Omdat Deurne zich niet aan de verplichting houdt bij vervening voldoende grauwveen achter te laten, is ontginning tot goede cultuurgrond duurder dan financieel verantwoord. Maar omdat werkloze peelwerkers anders toch door de gemeente moeten worden onderhouden worden ze nu ingezet bij ontginningen. Ontgonnen grond uitgeven aan de eigen boeren blijkt geen succes. Ook bij pacht moet op eigen kosten een boerderij gebouwd worden en de boeren uit Deurne kunnen het kapitaal daarvoor niet opbrengen. Veel van de ontgonnen grond gaat tegen lage pachtprijzen naar boeren van soms ver buiten de gemeente, die dit als een buitenkans zien maar zich onvoldoende bewust zijn van de landbouwkundige hindernissen van het gebied. De crisis van de jaren dertig betekent voor hen vaak de nekslag.
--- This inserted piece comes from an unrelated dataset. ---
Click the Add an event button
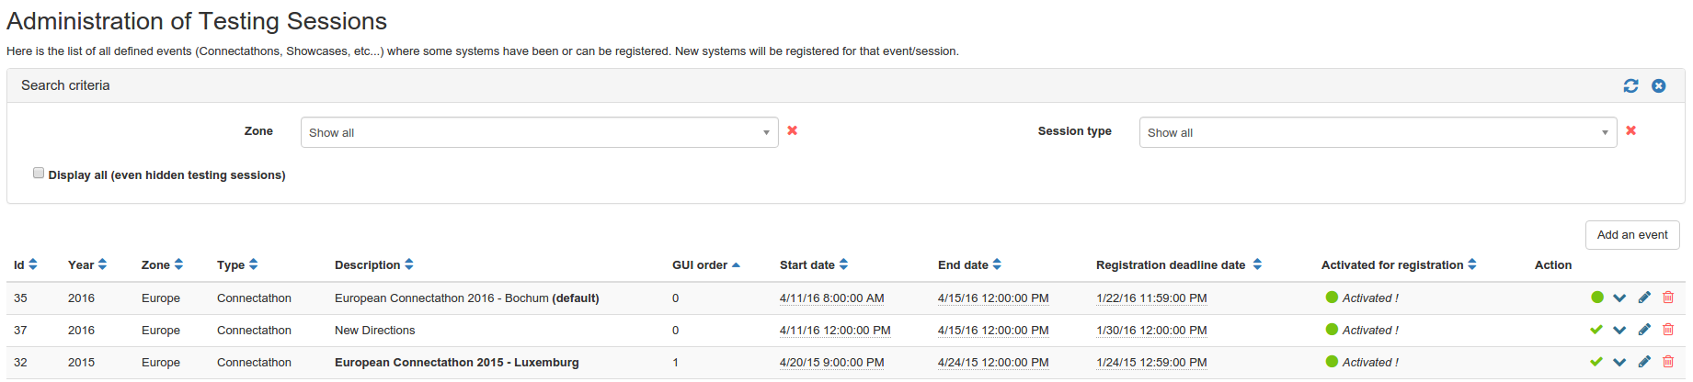1693x382 pixels. coord(1631,235)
Hun boerderijen, vaak herkenbaar aan de ‘vreemde’ bouwstijl, komen bij faillissement meestal in handen van inwoners van Deurne.
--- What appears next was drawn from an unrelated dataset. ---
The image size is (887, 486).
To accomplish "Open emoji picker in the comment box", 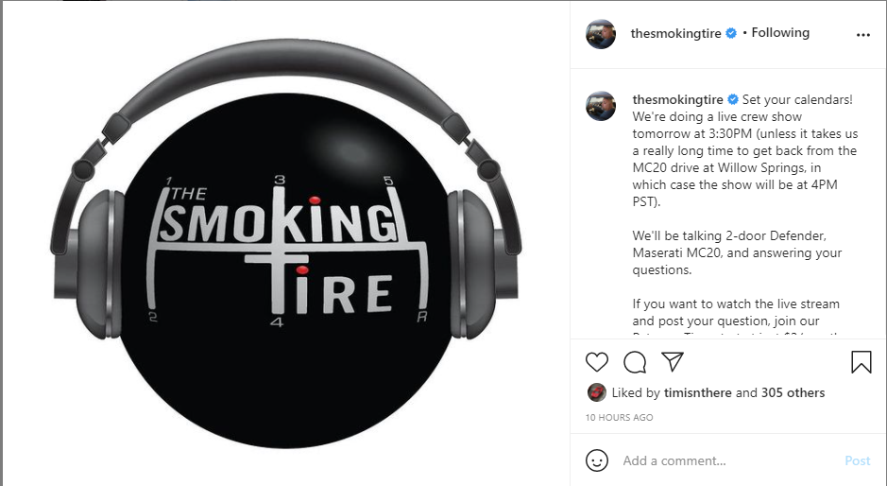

Verslag van de Commissaris van de Koningin, na een bezoek aan Deurne op 6 april 1907
Aan den burgemeester verweet ik nog weer zijn goede hart; terwijl hij niet tegen den secretaris alleen op kon, had hij diens zoon op de secretarie geplaatst, en nu ook al weer den zoon van den gemeente-ontvanger; het moest op die manier in Deurne wel eene familieregeering worden. De burgemeester beloofde mij, dat het beheer der veenexploitatie overeenkomstig mijne aanwijzingen zou worden gevoerd, en dat de zaken geregeld en behoorlijk door een bekwamen accountant zouden worden gecontroleerd.

Door zware lasten en sterk dalende inkomsten is de gemeente spoedig vrijwel failliet. Kortzichtigheid blijkt niet tijdgebonden. Na de veenexploitatie van Deurne komt de steenkooldelving in Limburg en de aardgaswinning onder Groningen. ‘De baat gaat voor de kost’ blijkt ook dan het credo.